→ TEXTE
┄┄┄┄┄┄┄┄┄┄┄┄┄┄┄┄┄┄┄┄

CETA : eurodéputés, soyez raisonnables !

Le Parlement européen votera le 15 février la ratification du CETA. Depuis le début des négociations qui se sont déroulées dans la plus grande obscurité, Jeunes Agriculteurs s’oppose à cet accord commercial entre l’Europe et le Canada. L’étude de l’Institut de l’Elevage (IDELE), l’Institut du porc (IFIP) et AgroParisTech sortie en décembre dernier, conforte nos positions.

Comment accepter d’ouvrir les marchés agricoles quand nous connaissons la sensibilité des producteurs français aux fluctuations de marché et la conjoncture économique du secteur de l’élevage ? Comment vouloir mettre en concurrence producteurs européens et canadiens sur un même marché quand nous savons que les réglementations de production ne sont pas les mêmes ? Pourquoi vouloir plus de libéralisation alors que l’Europe n’a pas les outils pour sécuriser les revenus de ses agriculteurs en cas de crise ? Pourquoi vouloir ouvrir le marché alors que nous sommes à l’autosuffisance pour les filières porcines et bovines ?

«S’il était ratifié en l’état, cet accord conduirait une nouvelle fois à la disparition de nombreux éleveurs européens » explique Jérémy Decerle, président Jeunes Agriculteurs.

┄┄┄┄┄┄┄┄┄┄┄┄┄┄┄┄┄┄┄┄

→ DONNÉES FOURNIES

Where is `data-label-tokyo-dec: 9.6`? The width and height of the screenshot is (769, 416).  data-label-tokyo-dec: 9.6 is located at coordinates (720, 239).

┄┄┄┄┄┄┄┄┄┄┄┄┄┄┄┄┄┄┄┄

→ EXERCICES
**A.** Dans le texte sur le CETA, relevez tous les organismes qui ont produit l'étude sortie en décembre.
**B.** Recopiez le passage du texte sur le CETA qui commence par « Comment accepter d’ouvrir » et se poursuit jusqu'à « et bovines ? ».

→ RÉPONSES NUMÉROTÉES
**A.**
- l'Institut de l'Elevage (IDELE)
- l'Institut du porc (IFIP)
- AgroParisTech

**B.**
Comment accepter d’ouvrir les marchés agricoles quand nous connaissons la sensibilité des producteurs français aux fluctuations de marché et la conjoncture économique du secteur de l’élevage ? Comment vouloir mettre en concurrence producteurs européens et canadiens sur un même marché quand nous savons que les réglementations de production ne sont pas les mêmes ? Pourquoi vouloir plus de libéralisation alors que l’Europe n’a pas les outils pour sécuriser les revenus de ses agriculteurs en cas de crise ? Pourquoi vouloir ouvrir le marché alors que nous sommes à l’autosuffisance pour les filières porcines et bovines ?